_ACTIVITY:_ Exact copy, pictures excluded: set down only the lines from the one with "You are a GUI" through the end of the entries, keeping both end lines.

_DATA FOR REVIEW:_
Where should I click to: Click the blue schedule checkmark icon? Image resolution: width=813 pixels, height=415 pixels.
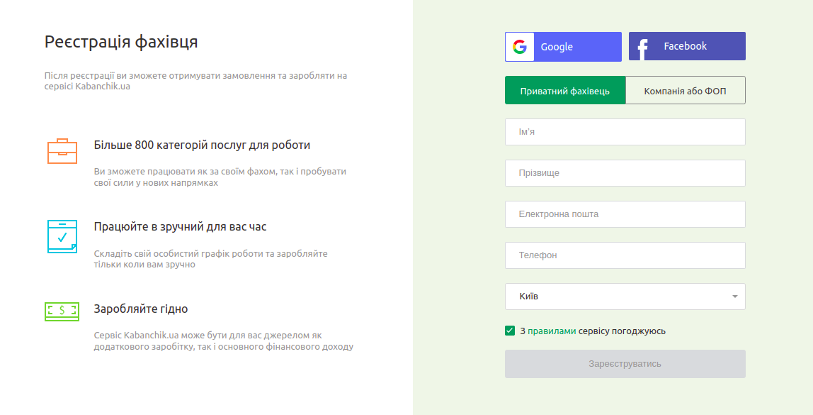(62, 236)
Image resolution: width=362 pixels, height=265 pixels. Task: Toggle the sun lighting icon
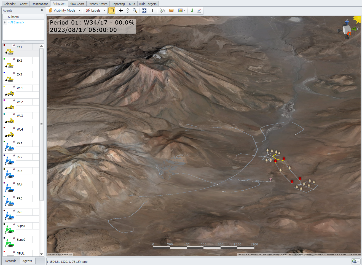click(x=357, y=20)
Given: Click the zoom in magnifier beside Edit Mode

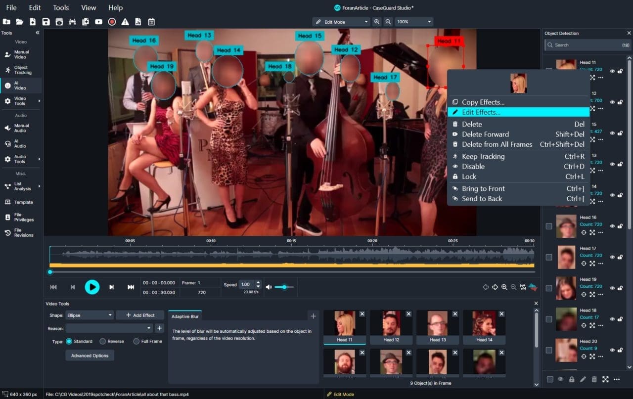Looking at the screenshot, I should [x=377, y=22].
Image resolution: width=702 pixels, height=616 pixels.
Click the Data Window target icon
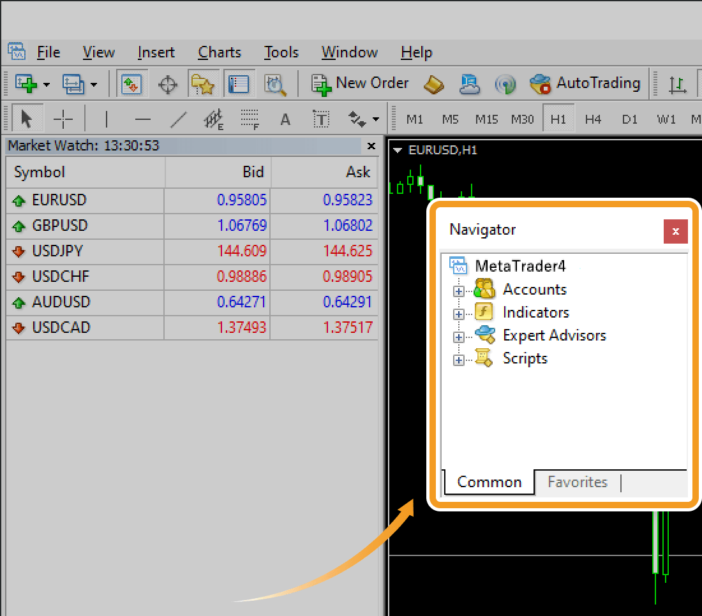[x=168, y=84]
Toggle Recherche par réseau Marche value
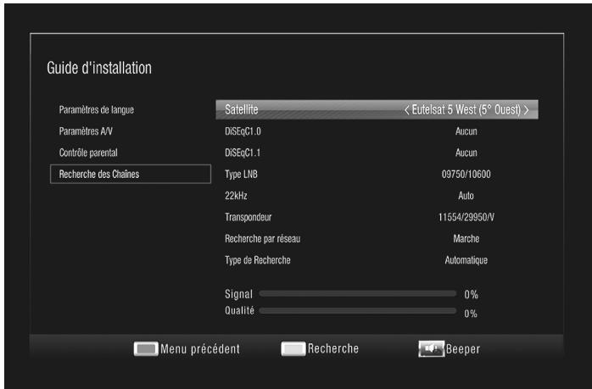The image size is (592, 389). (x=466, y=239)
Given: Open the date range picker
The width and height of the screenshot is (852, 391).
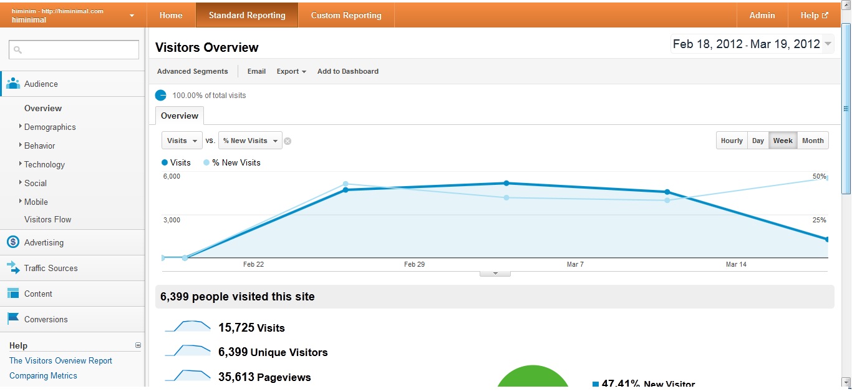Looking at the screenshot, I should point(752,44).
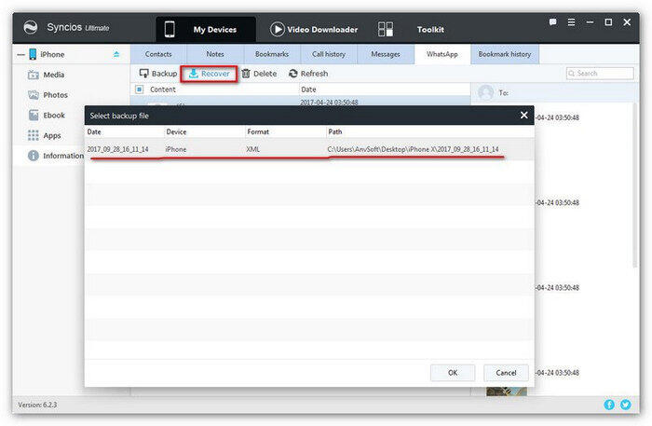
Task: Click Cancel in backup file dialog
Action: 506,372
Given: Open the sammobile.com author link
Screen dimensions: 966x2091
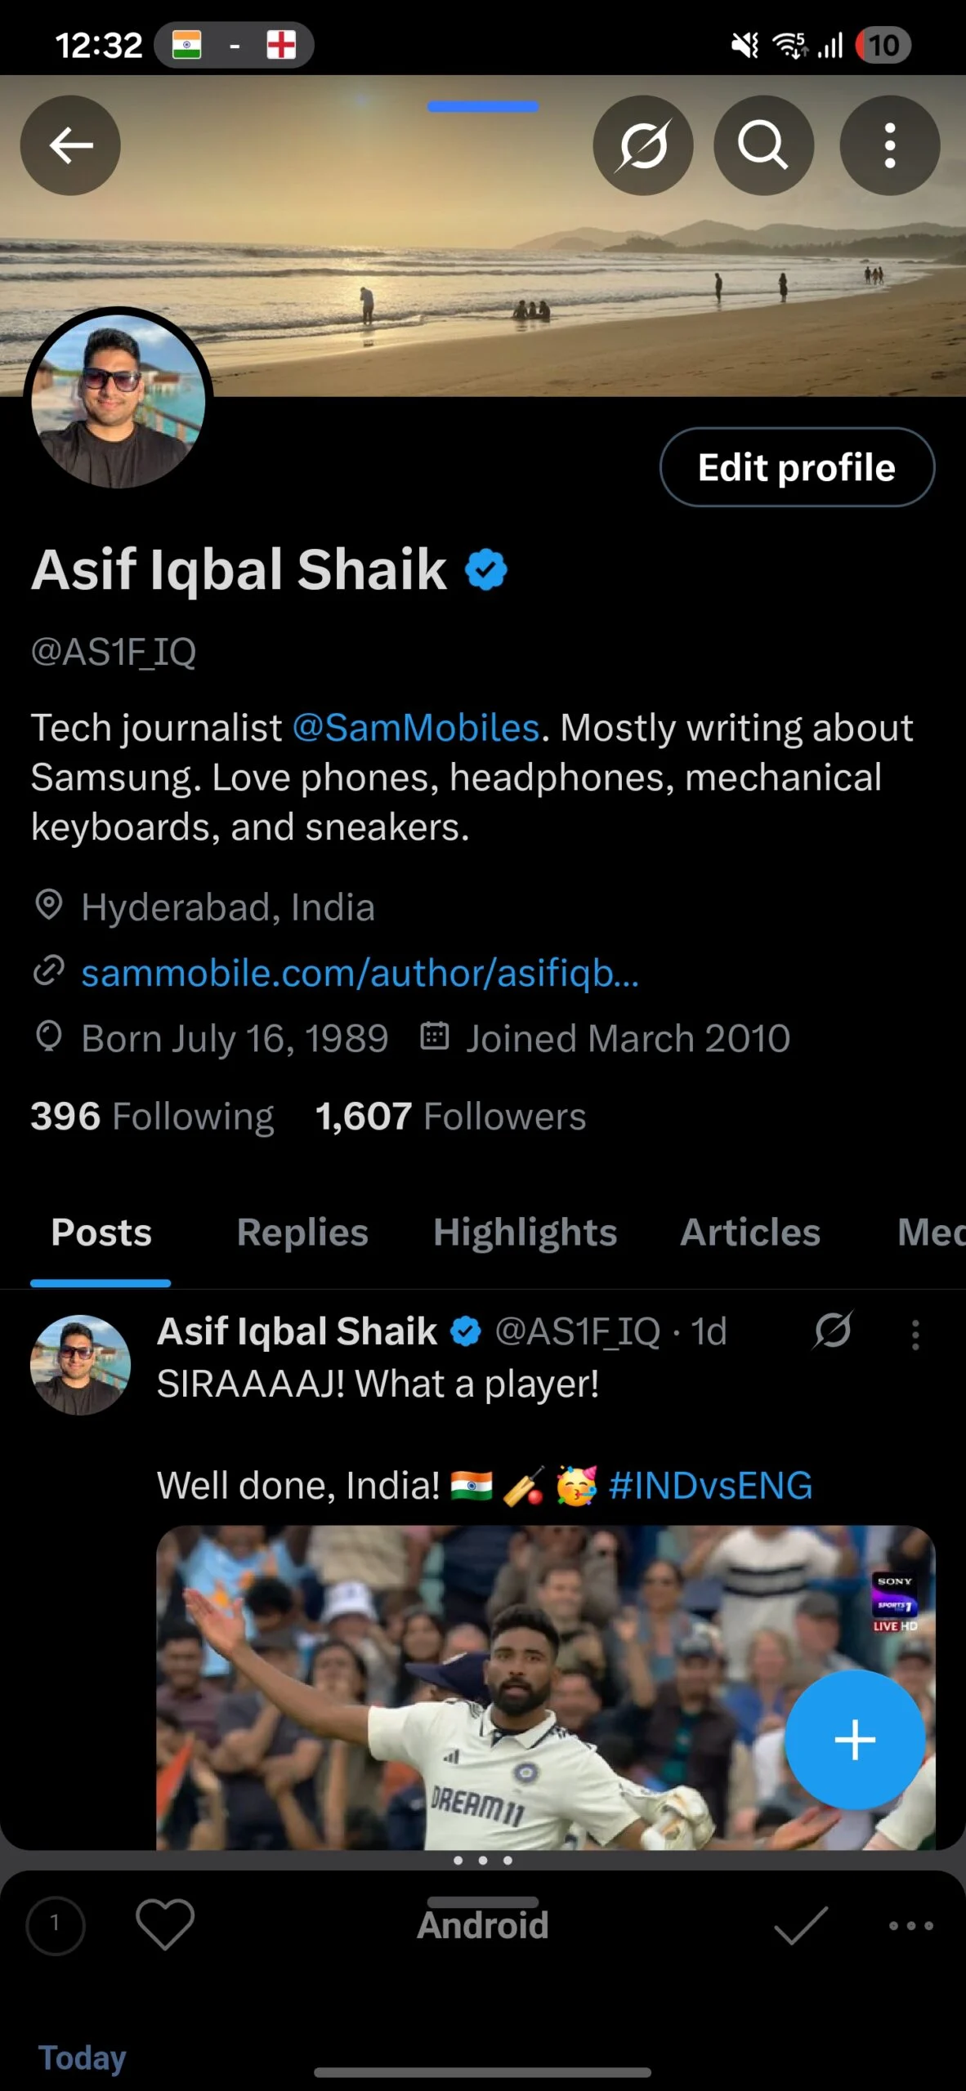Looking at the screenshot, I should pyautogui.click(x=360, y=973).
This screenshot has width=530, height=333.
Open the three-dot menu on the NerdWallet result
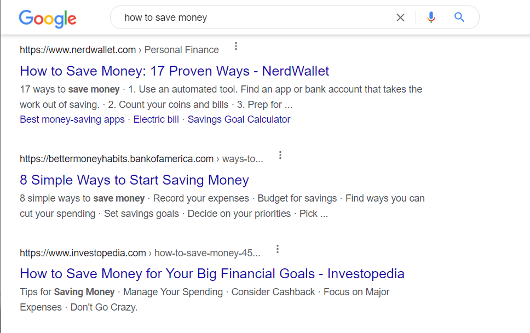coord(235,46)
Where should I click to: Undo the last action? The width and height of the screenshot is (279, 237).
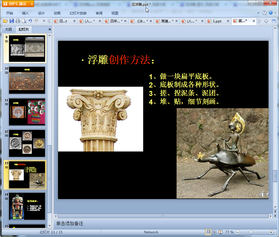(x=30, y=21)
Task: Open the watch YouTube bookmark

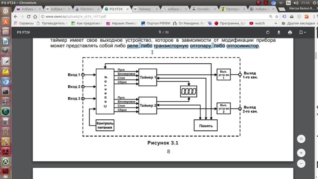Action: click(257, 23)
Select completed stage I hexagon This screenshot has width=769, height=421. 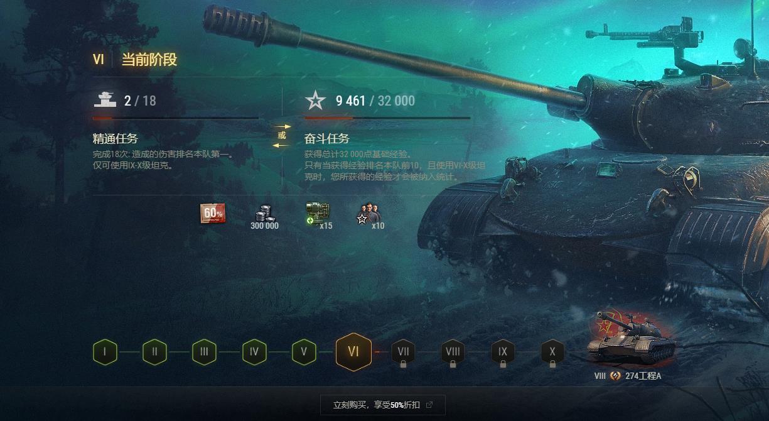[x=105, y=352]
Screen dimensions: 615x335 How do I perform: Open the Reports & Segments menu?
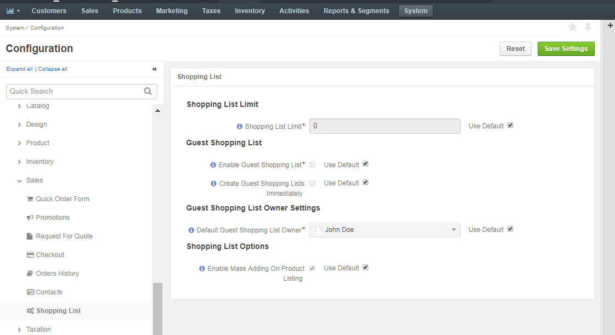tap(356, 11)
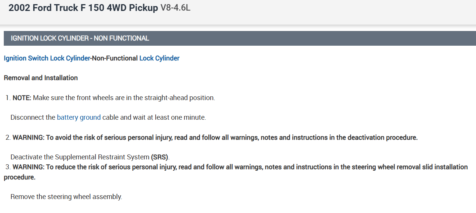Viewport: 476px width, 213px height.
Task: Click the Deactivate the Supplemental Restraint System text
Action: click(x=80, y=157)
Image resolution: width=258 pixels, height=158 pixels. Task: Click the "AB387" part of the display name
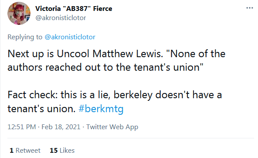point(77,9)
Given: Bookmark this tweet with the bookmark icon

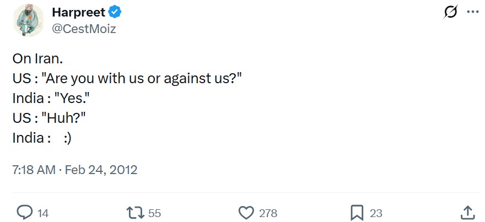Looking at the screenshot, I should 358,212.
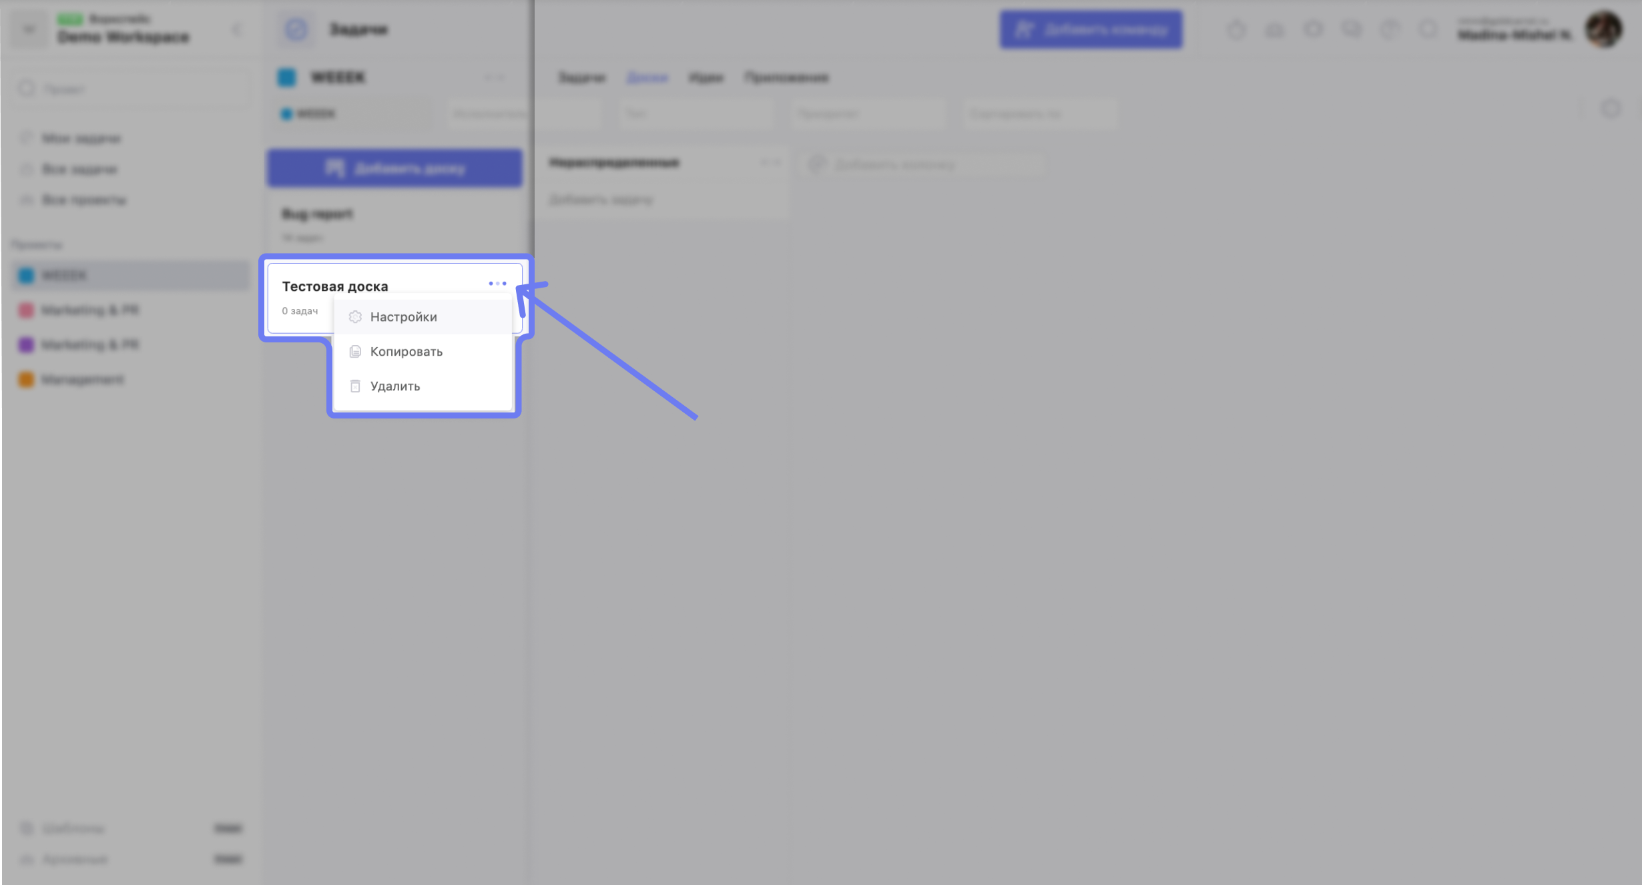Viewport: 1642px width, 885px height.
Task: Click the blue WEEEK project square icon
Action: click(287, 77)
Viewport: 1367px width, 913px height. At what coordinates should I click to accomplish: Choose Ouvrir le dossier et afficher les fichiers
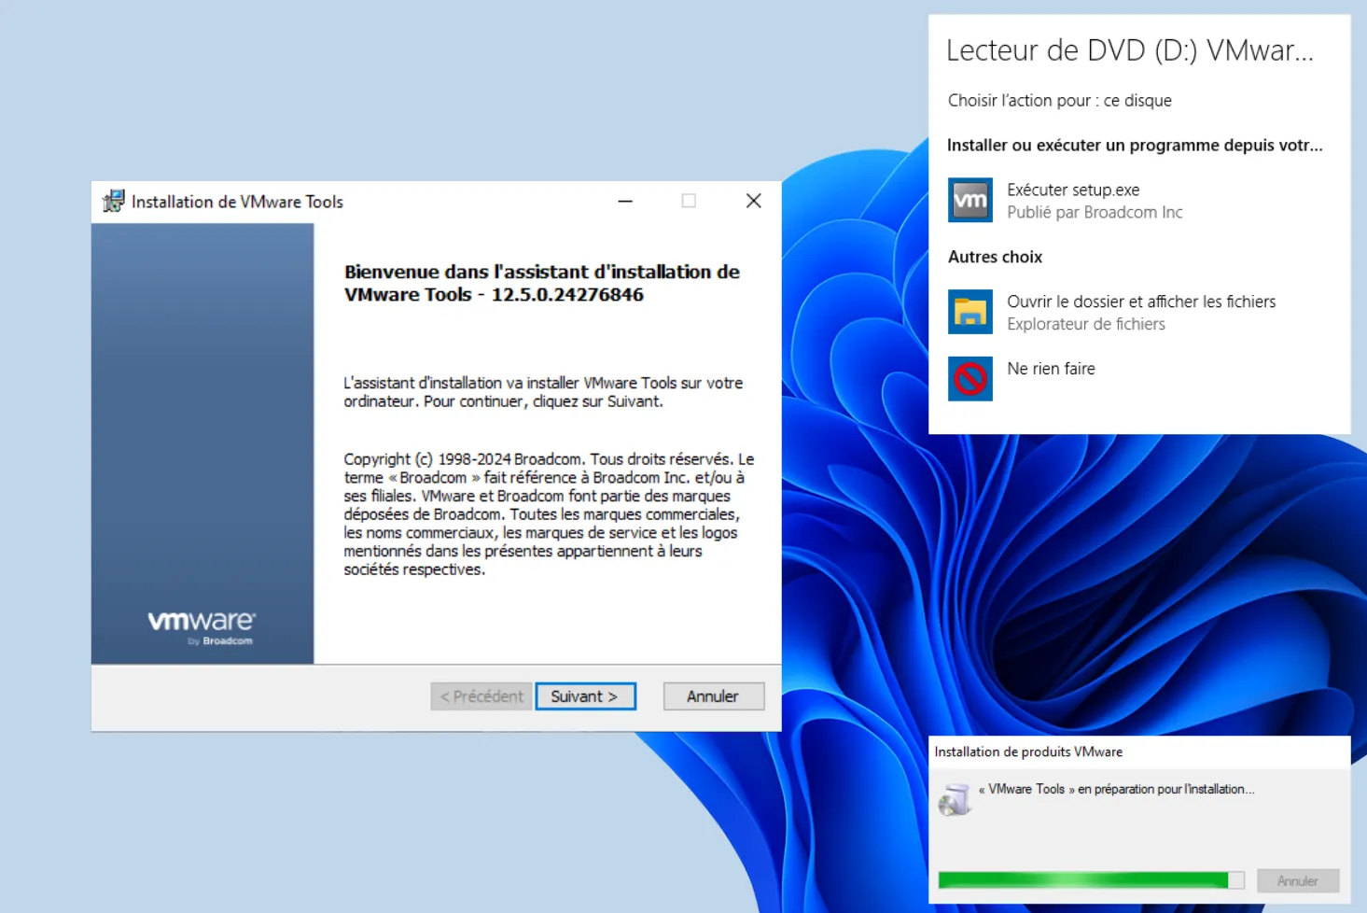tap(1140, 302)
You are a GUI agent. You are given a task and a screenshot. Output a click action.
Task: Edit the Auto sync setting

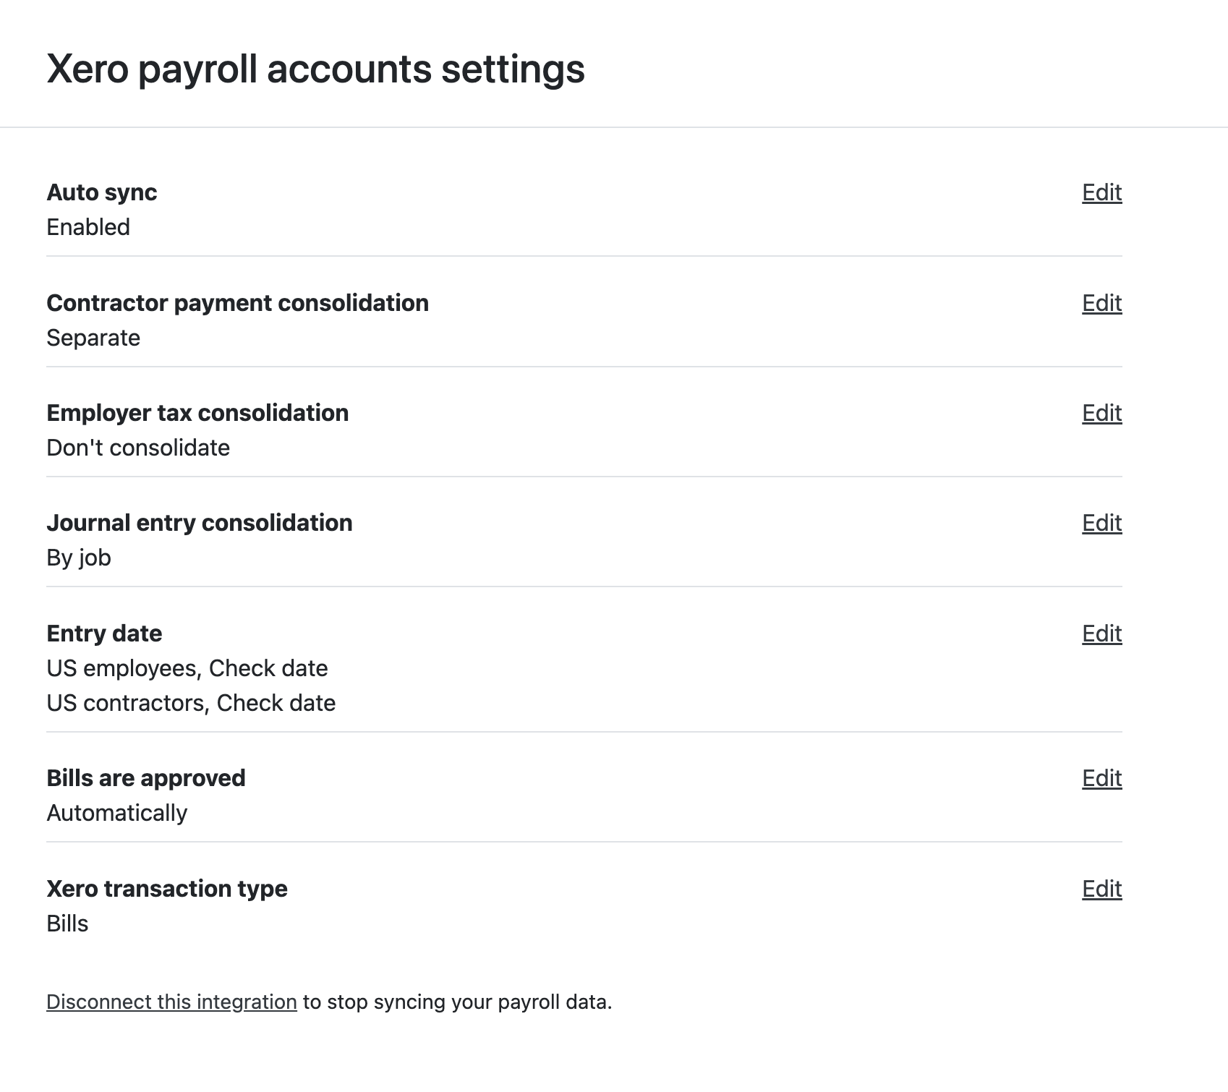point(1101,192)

_RESPONSE BOX:_
You are a GUI agent. You are given a task and a screenshot. Output a click action.
Task: Edit the Auto sync setting

point(1101,192)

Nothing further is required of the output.